**ФРАГМЕНТ ТЕКСТА:**

──────────

Хорошо быть мной: Как перестать оправдываться и начать жить — страница 22 из 36

– Угу, – улыбаюсь я. – И дед что? Вздыхает?

– Да, дед так вздыхает типа «ну когда уже?», и тогда я готова бежать по соседям, мыть полы, лишь бы заработать хоть что-то, чтобы он так не вздыхал и я не была бы им должна за приют.

– Давай-ка чуть задержимся тут, Оль. Расскажи, вот дед спрашивает, нашла ли работу, ты отвечаешь, что ищешь, дед вздыхает, а ты? Что чувствуешь?

– Я провалиться хочу под землю, – тараторит Ольга. – И тогда начинаю лихорадочно соображать, что делать, куда еще написать…

– Сто-о-о-оп, подожди-ка, – мягко прерываю ее я. – Слышу, что ты начинаешь делать. А вот «провалиться под землю» – это про эмоцию?

– М-м-м, да. Я так себя чувствую, будто хочу исчезнуть и не появляться там никогда. Ну или появиться уже с мешком денег и забрать дочь, – смеется невесело Оля и смахивает слезы.

– Понимаю, дорогая. А на что это больше похоже?

Ольга пожимает плечами и сникает.

– На стыд? – спрашиваю ее я и вижу ее расширяющиеся глаза.

– Да-а-а, блин! Это стыд! И потом бессилие и все в таком духе. И я начинаю метаться – что же сделать? Куда пойти, куда податься… и далее по тексту.

– Поняла… Оль, а вот, допустим, все то же самое – дед спрашивает, работы нет… А как бы тебе хотелось себя чувствовать в этот момент?

──────────

**ПРЕДСТАВЛЕННЫЕ ДАННЫЕ:**
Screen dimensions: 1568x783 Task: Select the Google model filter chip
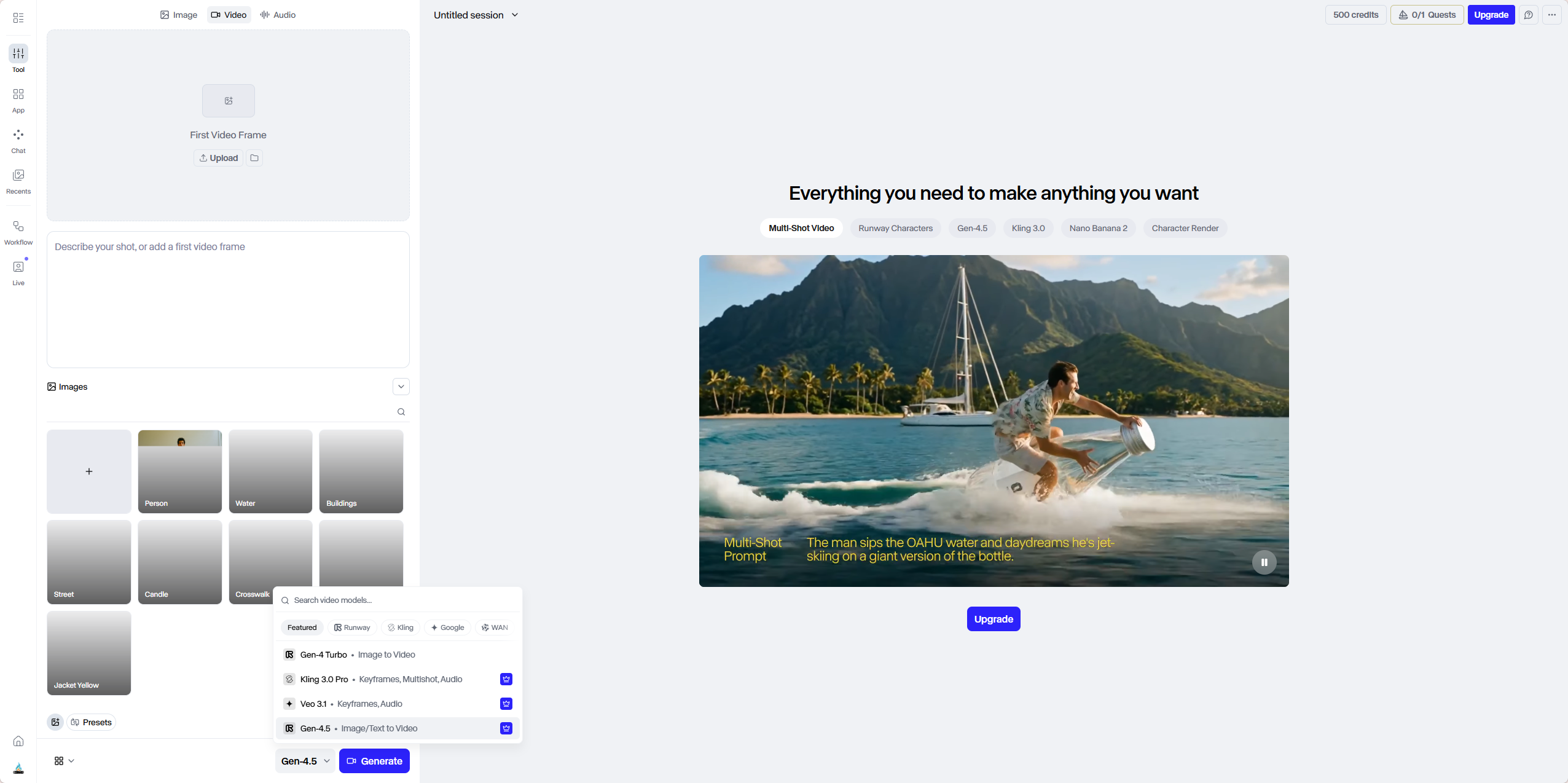coord(447,628)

──────────

**ЗАДАНИЕ:**
Что, согласно отрывку, Ольга готова делать, лишь бы дед так не вздыхал? Этот материал никак не связан с отрывком и существует отдельно от него.

**ИТОГОВЫЙ ОТВЕТ:**
Она готова бежать по соседям и мыть полы, лишь бы заработать хоть что-то.